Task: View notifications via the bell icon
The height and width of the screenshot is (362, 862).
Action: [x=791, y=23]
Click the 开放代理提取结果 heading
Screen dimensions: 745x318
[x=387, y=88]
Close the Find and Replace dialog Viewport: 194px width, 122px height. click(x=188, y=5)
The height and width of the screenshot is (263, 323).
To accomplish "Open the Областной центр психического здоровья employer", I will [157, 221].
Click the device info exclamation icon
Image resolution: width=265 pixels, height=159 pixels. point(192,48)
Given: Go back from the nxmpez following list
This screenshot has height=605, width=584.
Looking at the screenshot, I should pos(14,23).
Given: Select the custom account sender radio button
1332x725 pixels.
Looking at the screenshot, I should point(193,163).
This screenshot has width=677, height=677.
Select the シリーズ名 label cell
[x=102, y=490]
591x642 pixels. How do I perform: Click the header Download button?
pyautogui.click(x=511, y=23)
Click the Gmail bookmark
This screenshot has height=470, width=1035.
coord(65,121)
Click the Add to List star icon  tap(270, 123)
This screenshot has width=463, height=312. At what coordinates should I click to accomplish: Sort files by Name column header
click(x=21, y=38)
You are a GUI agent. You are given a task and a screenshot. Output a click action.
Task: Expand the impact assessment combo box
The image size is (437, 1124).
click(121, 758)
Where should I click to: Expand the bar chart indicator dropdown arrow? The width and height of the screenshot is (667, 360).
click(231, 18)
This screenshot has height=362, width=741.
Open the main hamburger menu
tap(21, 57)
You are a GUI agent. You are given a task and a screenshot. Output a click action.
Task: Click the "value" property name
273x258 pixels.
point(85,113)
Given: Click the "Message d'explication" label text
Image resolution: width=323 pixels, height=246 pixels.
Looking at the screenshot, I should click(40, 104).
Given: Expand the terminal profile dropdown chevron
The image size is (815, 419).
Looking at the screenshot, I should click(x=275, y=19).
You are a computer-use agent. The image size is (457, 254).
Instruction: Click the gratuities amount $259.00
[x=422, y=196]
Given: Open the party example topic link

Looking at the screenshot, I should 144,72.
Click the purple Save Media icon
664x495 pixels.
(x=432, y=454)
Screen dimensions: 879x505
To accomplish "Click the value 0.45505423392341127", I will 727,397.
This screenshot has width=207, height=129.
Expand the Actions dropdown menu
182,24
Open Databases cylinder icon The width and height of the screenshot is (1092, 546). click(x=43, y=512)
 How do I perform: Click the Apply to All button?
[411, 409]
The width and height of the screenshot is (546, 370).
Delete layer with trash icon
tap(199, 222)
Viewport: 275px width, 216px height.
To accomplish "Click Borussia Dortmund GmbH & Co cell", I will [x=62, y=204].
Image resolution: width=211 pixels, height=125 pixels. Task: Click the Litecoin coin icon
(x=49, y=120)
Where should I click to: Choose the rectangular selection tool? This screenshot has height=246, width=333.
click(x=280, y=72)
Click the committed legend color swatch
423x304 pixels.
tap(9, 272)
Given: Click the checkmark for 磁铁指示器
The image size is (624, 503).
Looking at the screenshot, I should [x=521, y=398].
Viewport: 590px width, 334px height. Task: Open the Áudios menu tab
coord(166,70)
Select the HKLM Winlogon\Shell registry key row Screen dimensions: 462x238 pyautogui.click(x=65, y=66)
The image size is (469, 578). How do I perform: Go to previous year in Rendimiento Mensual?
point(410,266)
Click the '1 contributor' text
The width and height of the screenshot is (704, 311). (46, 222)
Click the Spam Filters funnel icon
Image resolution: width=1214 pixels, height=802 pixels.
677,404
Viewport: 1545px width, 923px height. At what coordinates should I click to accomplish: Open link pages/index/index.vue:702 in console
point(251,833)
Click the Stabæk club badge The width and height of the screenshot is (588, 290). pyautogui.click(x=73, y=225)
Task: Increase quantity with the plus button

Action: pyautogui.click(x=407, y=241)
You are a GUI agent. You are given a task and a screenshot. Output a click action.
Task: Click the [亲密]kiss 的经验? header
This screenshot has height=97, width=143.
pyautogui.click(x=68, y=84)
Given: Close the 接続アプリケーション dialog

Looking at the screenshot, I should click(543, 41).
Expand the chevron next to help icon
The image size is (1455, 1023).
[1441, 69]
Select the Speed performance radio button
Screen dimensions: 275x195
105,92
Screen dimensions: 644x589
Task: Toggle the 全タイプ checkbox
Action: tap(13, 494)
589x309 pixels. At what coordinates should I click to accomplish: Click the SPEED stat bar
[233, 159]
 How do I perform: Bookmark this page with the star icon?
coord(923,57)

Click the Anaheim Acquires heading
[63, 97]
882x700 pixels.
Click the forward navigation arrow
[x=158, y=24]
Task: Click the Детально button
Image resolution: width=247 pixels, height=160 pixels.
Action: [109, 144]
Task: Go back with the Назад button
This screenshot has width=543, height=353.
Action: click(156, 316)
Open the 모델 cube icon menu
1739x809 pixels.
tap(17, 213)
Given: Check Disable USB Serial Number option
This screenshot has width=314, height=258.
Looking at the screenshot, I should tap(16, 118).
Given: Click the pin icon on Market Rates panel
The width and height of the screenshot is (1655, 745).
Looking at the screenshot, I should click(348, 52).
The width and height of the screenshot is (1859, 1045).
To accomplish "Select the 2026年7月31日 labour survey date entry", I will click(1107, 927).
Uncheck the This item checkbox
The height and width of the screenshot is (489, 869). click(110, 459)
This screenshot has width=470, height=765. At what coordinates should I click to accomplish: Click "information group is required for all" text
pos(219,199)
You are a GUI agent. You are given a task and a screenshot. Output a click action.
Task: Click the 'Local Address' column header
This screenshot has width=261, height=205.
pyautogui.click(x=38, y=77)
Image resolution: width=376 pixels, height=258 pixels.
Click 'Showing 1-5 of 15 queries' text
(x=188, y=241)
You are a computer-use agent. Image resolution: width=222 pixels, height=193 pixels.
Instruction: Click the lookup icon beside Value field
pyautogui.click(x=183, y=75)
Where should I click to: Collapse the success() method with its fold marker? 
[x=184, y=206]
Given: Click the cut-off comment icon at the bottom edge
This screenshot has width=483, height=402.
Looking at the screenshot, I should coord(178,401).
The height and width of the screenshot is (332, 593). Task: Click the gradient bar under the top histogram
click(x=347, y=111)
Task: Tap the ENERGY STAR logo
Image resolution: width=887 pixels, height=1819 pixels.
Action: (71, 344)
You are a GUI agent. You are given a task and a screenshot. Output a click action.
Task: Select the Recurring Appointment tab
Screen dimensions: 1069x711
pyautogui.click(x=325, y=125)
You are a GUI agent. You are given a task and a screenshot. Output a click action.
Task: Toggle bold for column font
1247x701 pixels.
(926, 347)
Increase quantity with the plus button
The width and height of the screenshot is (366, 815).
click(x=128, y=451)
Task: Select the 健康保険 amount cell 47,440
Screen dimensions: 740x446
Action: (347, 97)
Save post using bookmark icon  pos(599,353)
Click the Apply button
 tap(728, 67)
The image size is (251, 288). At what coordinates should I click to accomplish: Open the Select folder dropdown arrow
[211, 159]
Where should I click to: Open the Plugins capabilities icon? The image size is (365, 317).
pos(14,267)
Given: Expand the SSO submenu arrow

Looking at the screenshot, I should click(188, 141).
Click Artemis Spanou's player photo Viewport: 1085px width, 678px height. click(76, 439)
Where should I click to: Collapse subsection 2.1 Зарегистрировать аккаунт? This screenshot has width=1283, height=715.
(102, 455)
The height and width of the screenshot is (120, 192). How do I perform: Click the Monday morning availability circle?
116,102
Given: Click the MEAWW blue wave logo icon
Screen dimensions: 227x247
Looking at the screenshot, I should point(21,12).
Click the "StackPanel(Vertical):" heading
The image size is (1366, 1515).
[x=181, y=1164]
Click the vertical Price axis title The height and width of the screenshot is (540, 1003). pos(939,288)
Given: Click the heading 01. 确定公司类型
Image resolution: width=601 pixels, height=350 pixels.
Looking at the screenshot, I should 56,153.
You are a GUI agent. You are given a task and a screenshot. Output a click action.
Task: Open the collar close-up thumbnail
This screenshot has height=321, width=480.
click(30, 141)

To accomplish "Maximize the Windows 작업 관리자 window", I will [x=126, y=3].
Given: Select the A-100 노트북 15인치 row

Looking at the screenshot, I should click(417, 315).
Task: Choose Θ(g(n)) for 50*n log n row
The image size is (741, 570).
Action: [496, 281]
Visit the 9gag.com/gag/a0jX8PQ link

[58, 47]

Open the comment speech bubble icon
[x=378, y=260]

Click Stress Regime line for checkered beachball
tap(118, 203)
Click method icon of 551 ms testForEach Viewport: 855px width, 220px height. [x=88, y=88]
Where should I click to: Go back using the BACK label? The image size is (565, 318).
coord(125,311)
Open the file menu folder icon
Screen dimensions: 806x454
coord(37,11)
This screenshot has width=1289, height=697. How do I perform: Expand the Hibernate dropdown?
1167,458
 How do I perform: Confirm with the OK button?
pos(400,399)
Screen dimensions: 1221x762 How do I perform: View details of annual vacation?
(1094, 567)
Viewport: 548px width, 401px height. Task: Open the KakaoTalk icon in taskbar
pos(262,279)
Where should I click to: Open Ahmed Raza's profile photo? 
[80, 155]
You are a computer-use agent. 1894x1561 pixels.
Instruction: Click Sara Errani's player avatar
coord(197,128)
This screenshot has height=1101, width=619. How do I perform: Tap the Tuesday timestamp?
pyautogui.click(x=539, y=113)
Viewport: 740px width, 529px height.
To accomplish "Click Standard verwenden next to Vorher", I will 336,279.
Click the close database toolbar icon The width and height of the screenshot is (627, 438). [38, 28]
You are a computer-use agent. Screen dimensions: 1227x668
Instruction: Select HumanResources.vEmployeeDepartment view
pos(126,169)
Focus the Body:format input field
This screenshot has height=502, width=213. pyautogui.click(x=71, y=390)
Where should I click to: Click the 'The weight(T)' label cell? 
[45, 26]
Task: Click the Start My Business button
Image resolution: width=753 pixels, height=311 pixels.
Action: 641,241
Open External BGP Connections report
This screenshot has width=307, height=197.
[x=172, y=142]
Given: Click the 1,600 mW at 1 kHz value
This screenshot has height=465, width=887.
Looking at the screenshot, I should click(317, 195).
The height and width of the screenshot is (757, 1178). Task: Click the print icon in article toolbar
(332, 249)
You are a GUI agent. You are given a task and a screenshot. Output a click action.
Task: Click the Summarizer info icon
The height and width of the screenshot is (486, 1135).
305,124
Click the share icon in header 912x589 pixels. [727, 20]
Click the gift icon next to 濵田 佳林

**What to produce:** The task calls for every line of the material that contains the string "next".

**Written reply:**
Expand the chevron next to help icon
To accomplish "Click Standard verwenden next to Vorher", I will 336,279.
Click the gift icon next to 濵田 佳林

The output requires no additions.